** start **

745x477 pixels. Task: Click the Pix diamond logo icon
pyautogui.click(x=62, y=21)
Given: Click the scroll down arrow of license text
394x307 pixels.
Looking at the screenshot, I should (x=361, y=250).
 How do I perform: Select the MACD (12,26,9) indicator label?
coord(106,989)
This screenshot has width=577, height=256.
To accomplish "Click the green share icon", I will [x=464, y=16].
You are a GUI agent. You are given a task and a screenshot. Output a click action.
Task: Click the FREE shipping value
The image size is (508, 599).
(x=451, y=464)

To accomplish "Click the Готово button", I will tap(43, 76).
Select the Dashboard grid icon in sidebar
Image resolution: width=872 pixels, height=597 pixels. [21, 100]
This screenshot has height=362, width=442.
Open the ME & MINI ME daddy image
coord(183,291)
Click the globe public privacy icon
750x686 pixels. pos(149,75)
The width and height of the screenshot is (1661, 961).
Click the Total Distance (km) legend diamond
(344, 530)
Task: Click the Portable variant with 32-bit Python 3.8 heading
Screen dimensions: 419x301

** end **

Goal =
Print every one of the entries above again, reproducing each line verbatim.

Result of this task =
745x477 pixels. Task: Click the Pix diamond logo icon
pyautogui.click(x=62, y=21)
Given: Click the scroll down arrow of license text
394x307 pixels.
Looking at the screenshot, I should (x=361, y=250).
 How do I perform: Select the MACD (12,26,9) indicator label?
coord(106,989)
This screenshot has width=577, height=256.
To accomplish "Click the green share icon", I will [x=464, y=16].
You are a GUI agent. You are given a task and a screenshot. Output a click action.
Task: Click the FREE shipping value
The image size is (508, 599).
(x=451, y=464)

To accomplish "Click the Готово button", I will tap(43, 76).
Select the Dashboard grid icon in sidebar
Image resolution: width=872 pixels, height=597 pixels. [21, 100]
This screenshot has height=362, width=442.
Open the ME & MINI ME daddy image
coord(183,291)
Click the globe public privacy icon
750x686 pixels. pos(149,75)
The width and height of the screenshot is (1661, 961).
Click the Total Distance (km) legend diamond
(344, 530)
Task: Click the Portable variant with 32-bit Python 3.8 heading
Screen dimensions: 419x301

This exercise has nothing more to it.